### [Stated exercise A]
List every person named in the post below about the influencer copyright lawsuit.
### [Stated exercise B]
Find each line in the rows below that contains the word "Task" and copy it out. Case counts.

### [Document]
Begin

We Took The “Copy” Out Of “Copyright”: Influencer Edition
This week in utterly deranged copyright maximalism:
Shared Article from New York Times
One influencer is suing another, accusing her of copying her minimalist aesthetic on social media. It turns out there is a lot of gray area in shades …
Sandra E. Garcia @ nytimes.com
Just a reminder: Sydney Gifford is not claiming that Alyssa Sheil made a copy of any of her online content, not even one copy of one post or image. She’s claiming that Sheil’s inherently vague and indefinable je-ne-sais-quoi is just too similar to allow.
The entire principle of copyright, and so-called intellectual property
broadly, is and always has been, basically obscene, censorious, tyrannical and absurd. This lawsuit would be bad enough if it were a normal assertion of copyright against, say, someone copying images or text from her online lifestyle posts and trying to police the authorized use of those materials and set the boundaries of what is or is not allowed as fair use.

End

### [Given records]
Begin

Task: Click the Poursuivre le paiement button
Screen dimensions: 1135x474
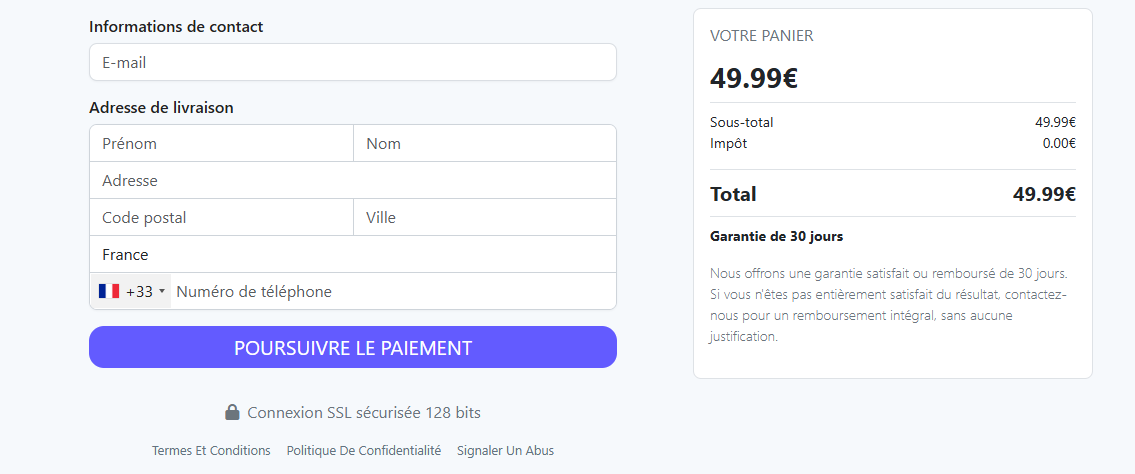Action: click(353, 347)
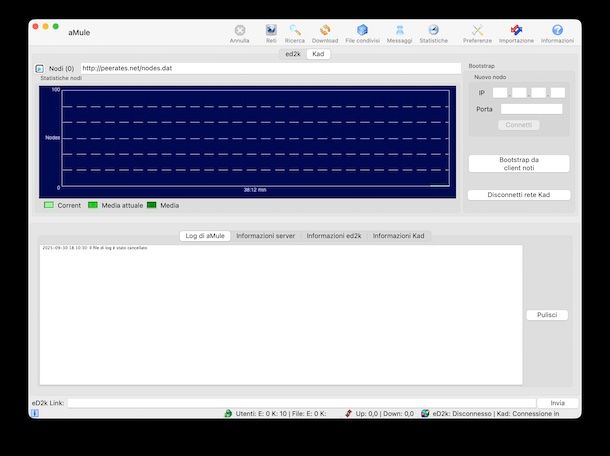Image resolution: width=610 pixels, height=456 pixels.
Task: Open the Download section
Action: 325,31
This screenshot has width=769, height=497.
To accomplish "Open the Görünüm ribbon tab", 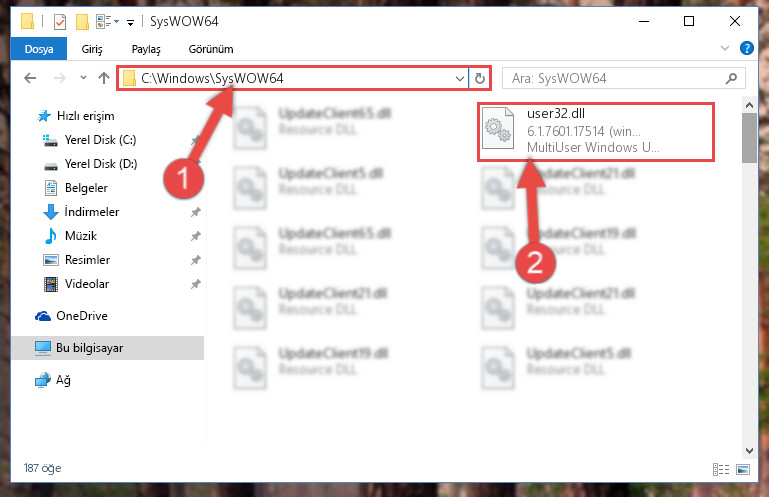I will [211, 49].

End

### [Written reply A]
Sandra E. Garcia, Sydney Gifford, Alyssa Sheil

### [Written reply B]
Task: Click the Poursuivre le paiement button
Task: Open the Download section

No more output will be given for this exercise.